* **JOB**
List each line in the material that contains the string "dimensions", copying every such line in full.

* **Entries on where items appear**
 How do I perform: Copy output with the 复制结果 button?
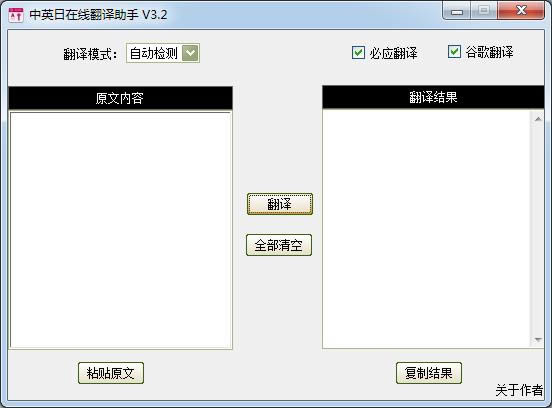point(428,373)
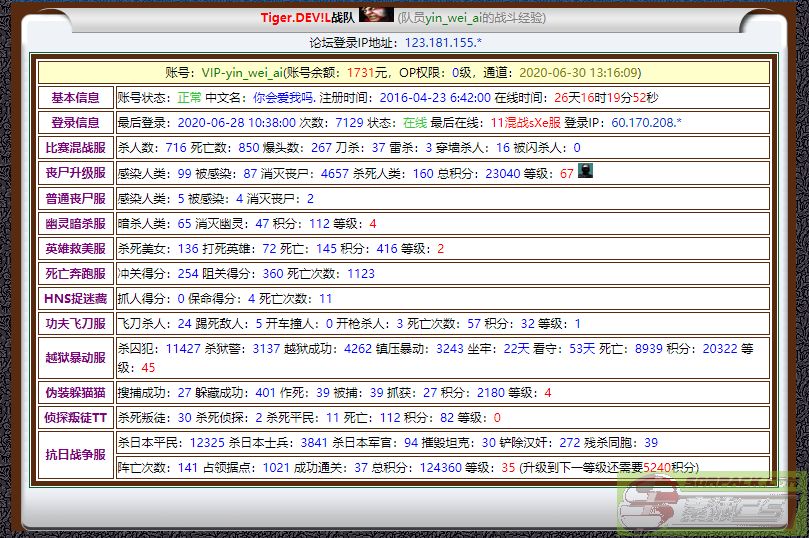Image resolution: width=809 pixels, height=538 pixels.
Task: Open the HNS捉迷藏 server label
Action: click(75, 298)
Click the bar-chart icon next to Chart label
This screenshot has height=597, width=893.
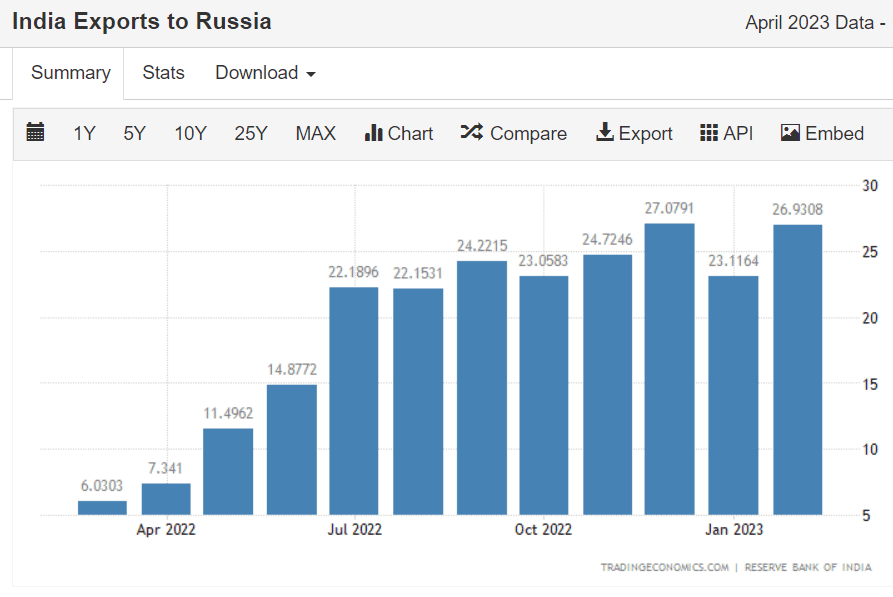pyautogui.click(x=374, y=132)
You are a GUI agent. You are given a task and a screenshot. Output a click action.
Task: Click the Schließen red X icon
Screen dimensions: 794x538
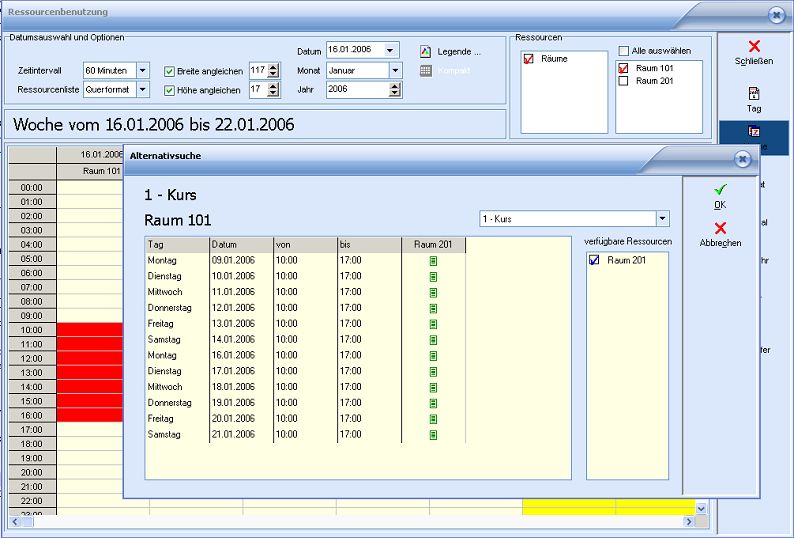[754, 46]
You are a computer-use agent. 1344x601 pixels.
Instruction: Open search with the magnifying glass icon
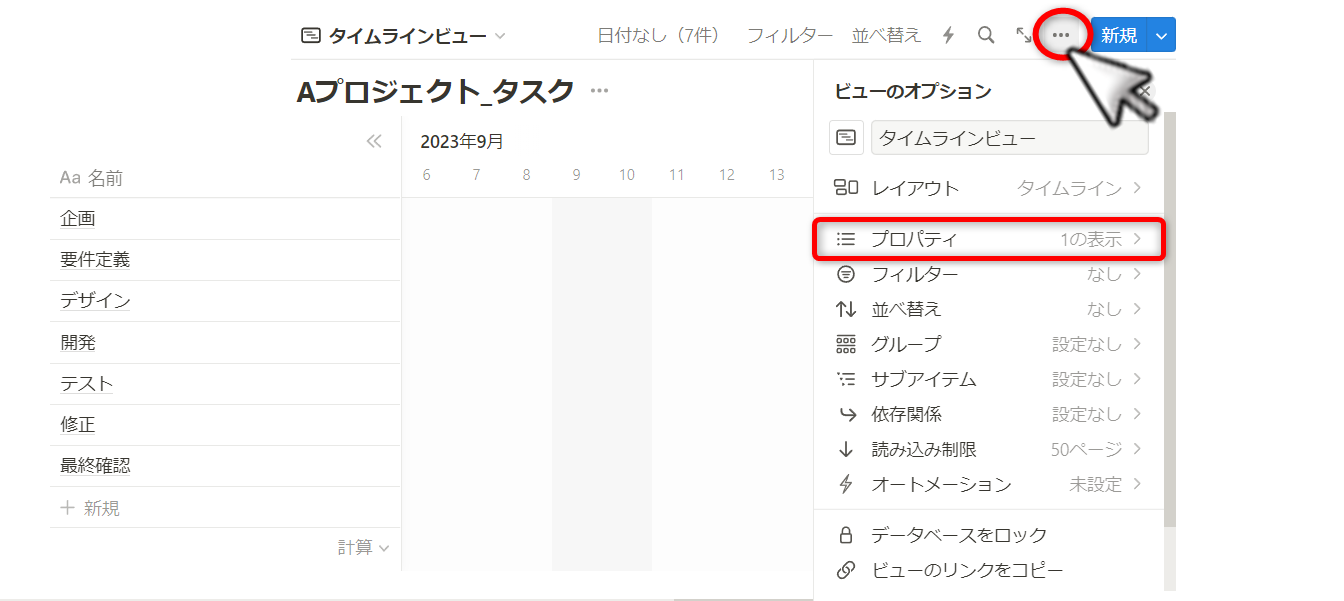(x=986, y=36)
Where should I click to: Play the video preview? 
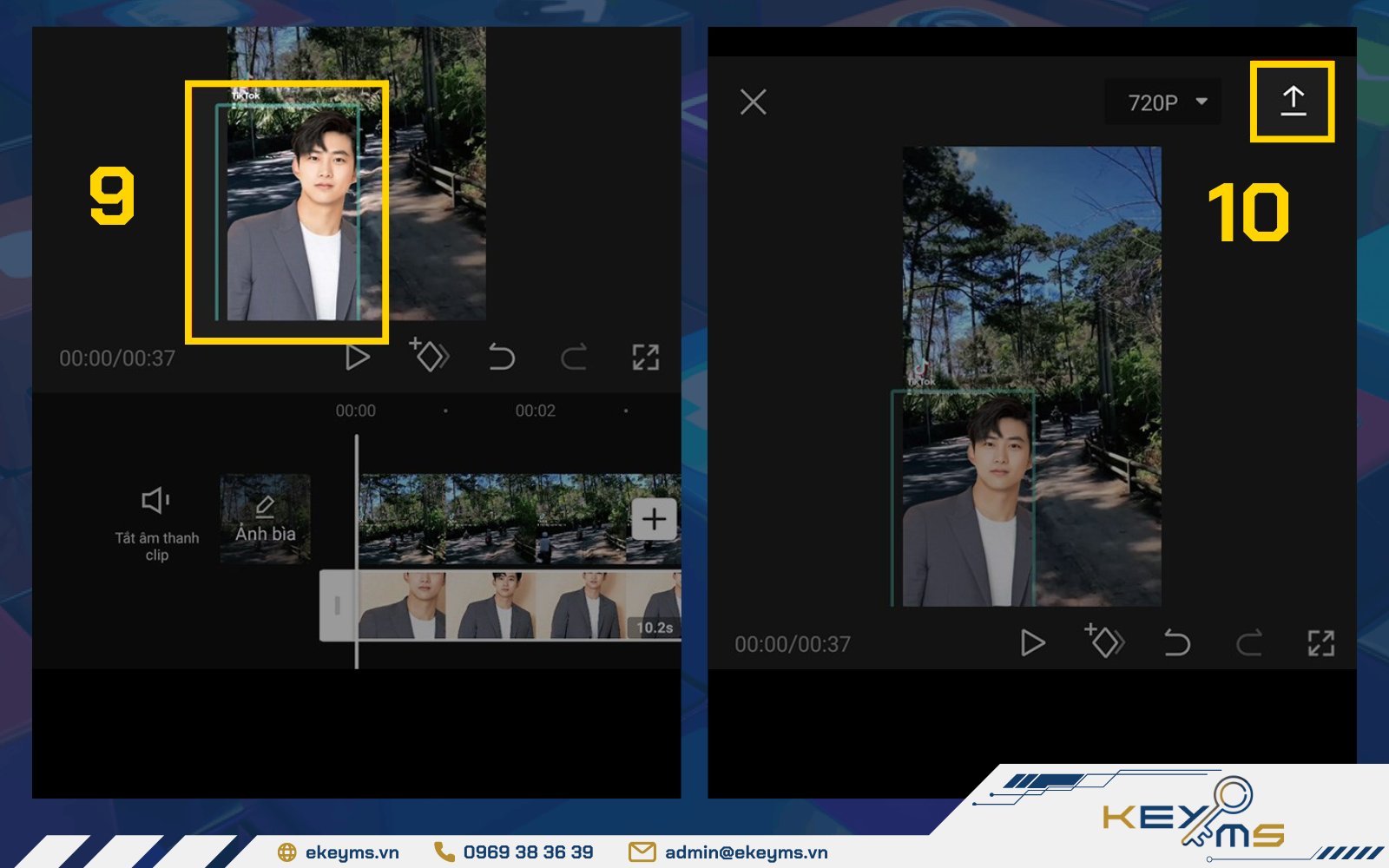[x=358, y=356]
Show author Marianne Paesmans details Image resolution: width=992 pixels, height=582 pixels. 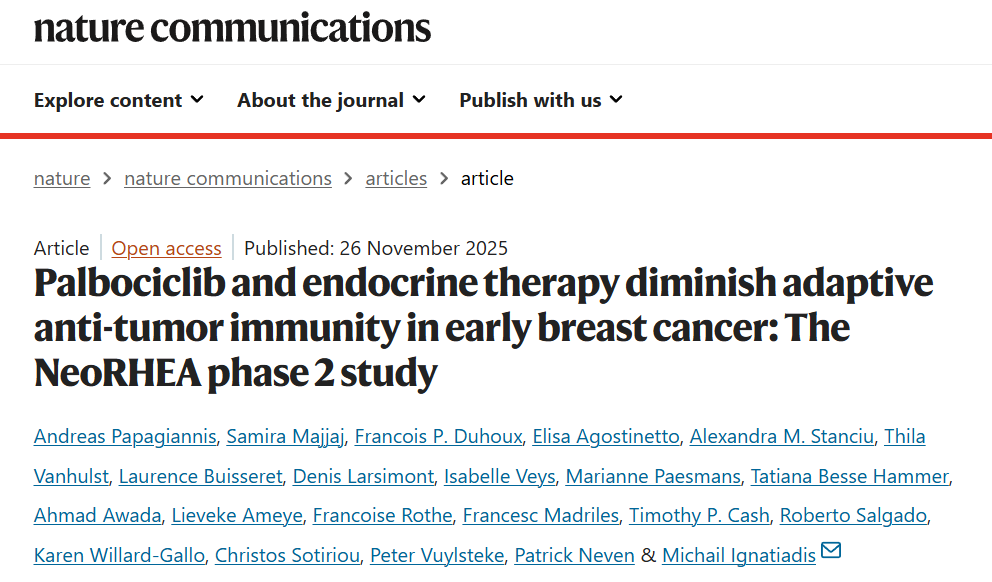[x=653, y=477]
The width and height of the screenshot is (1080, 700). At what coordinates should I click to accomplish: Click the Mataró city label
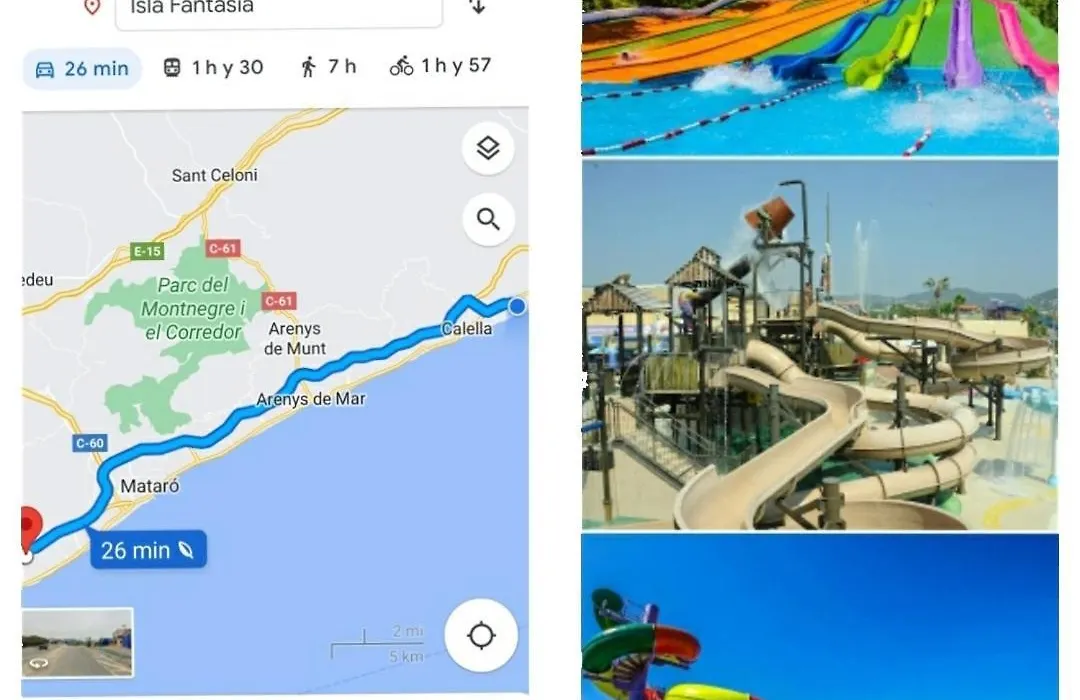(149, 486)
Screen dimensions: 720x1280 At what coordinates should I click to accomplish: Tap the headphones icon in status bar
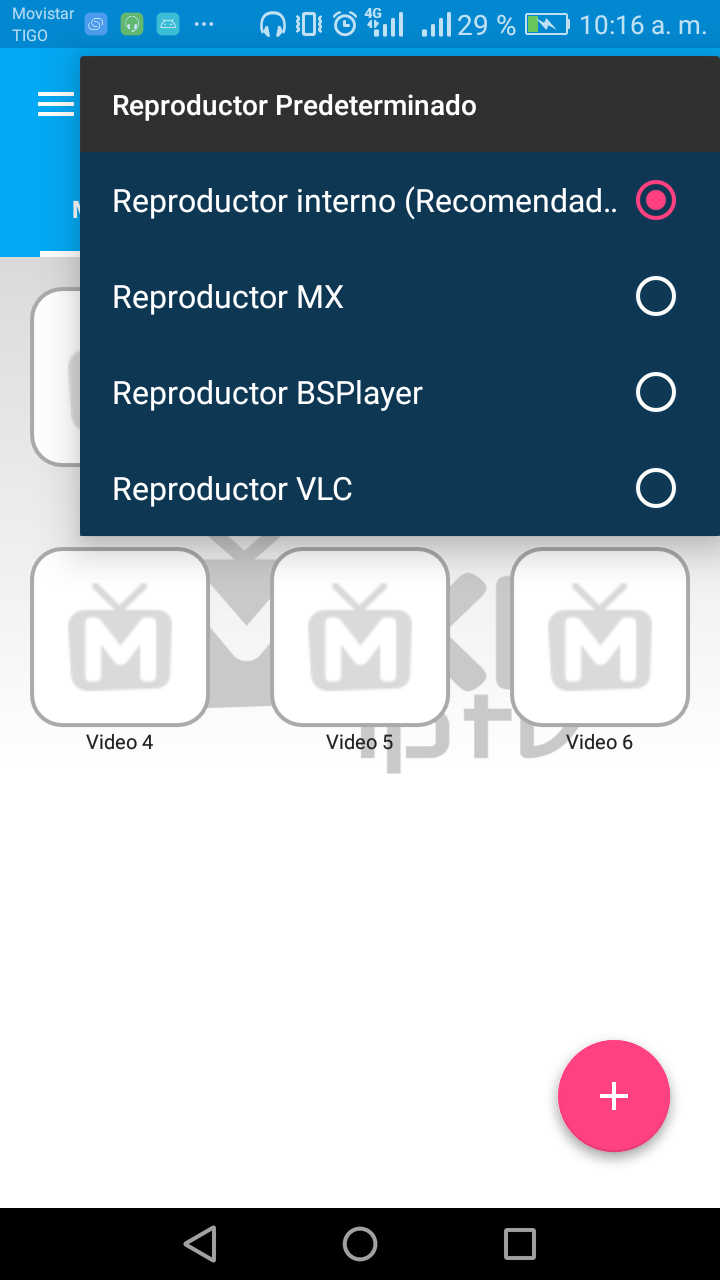coord(272,24)
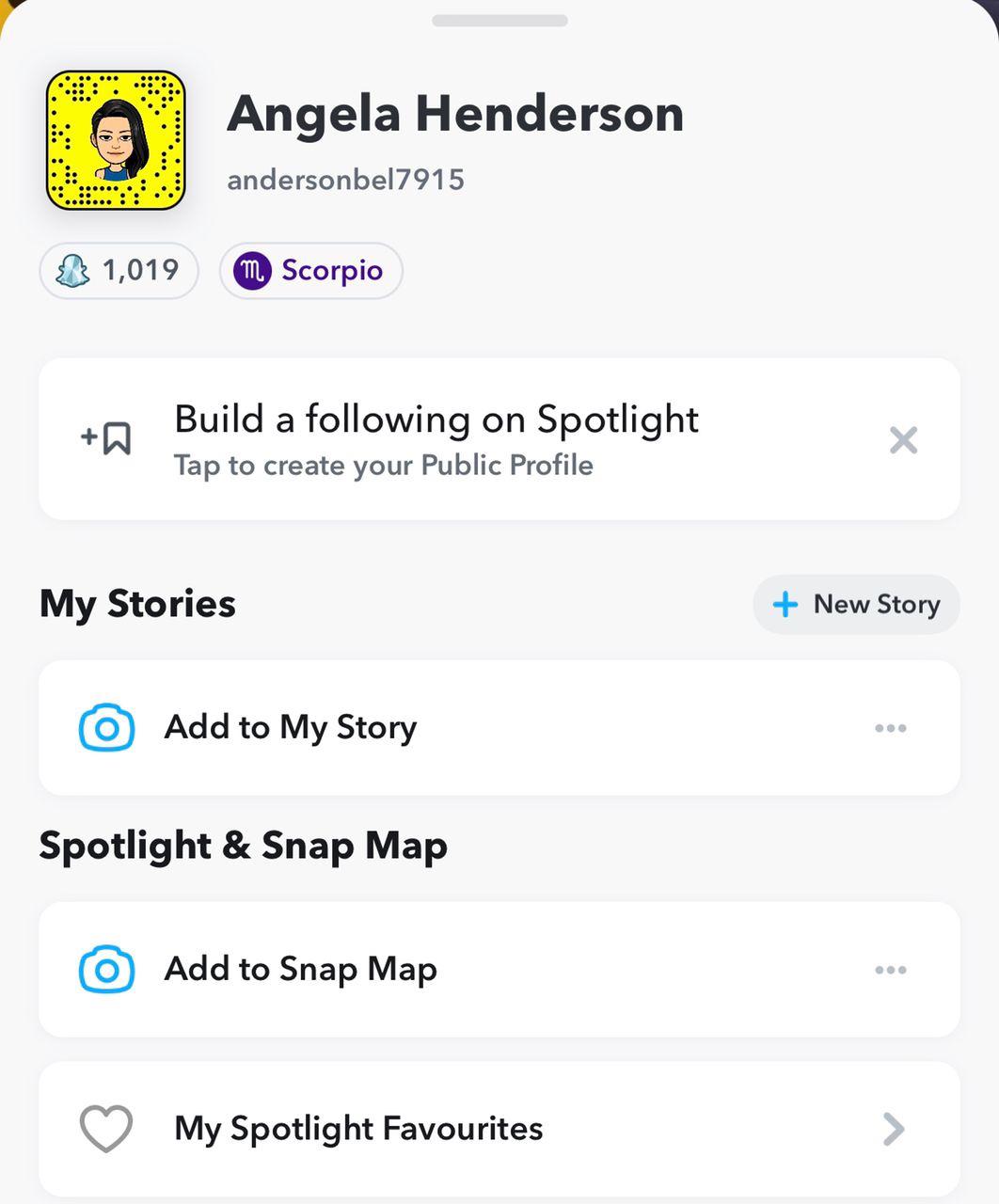The height and width of the screenshot is (1204, 999).
Task: Tap the Snap score ghost icon
Action: 73,271
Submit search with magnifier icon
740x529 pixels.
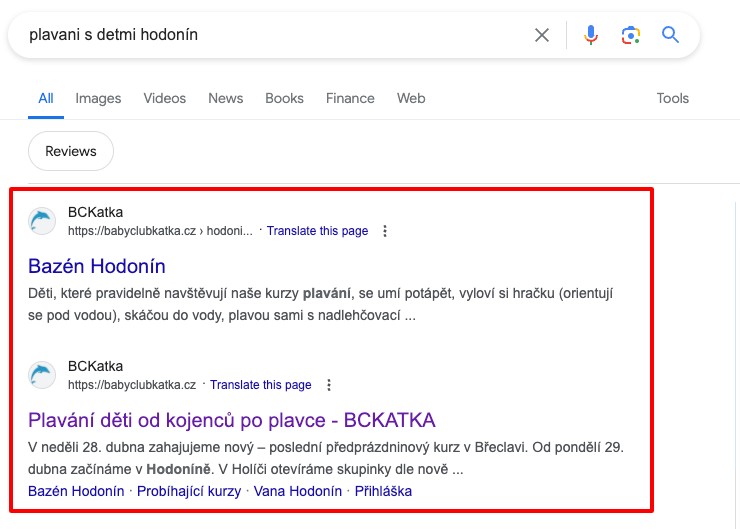coord(670,35)
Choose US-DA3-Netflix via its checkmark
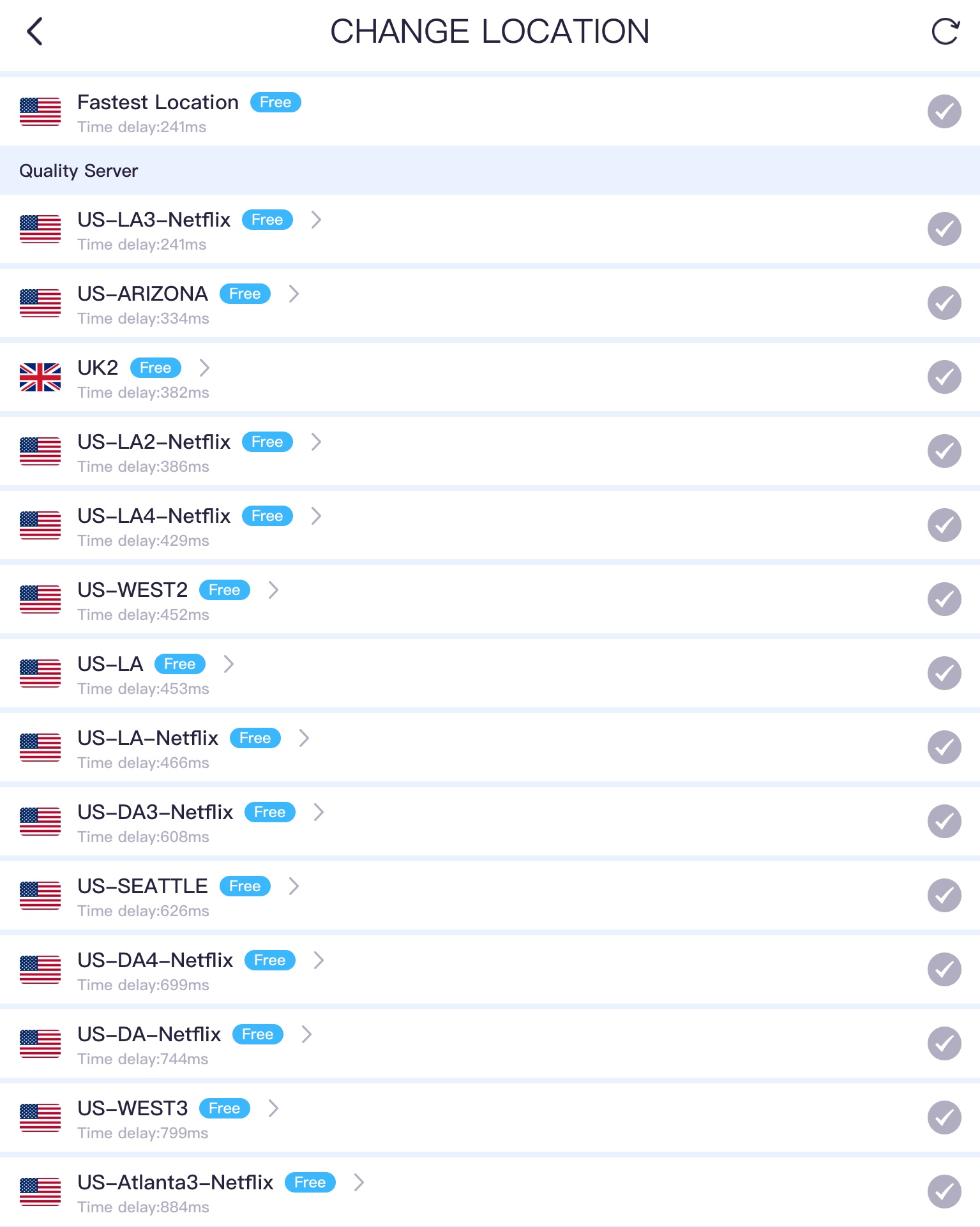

* **ANSWER**
Screen dimensions: 794x538
Screen dimensions: 720x1280 At what coordinates should I click to accomplish: Tap the headphones icon in status bar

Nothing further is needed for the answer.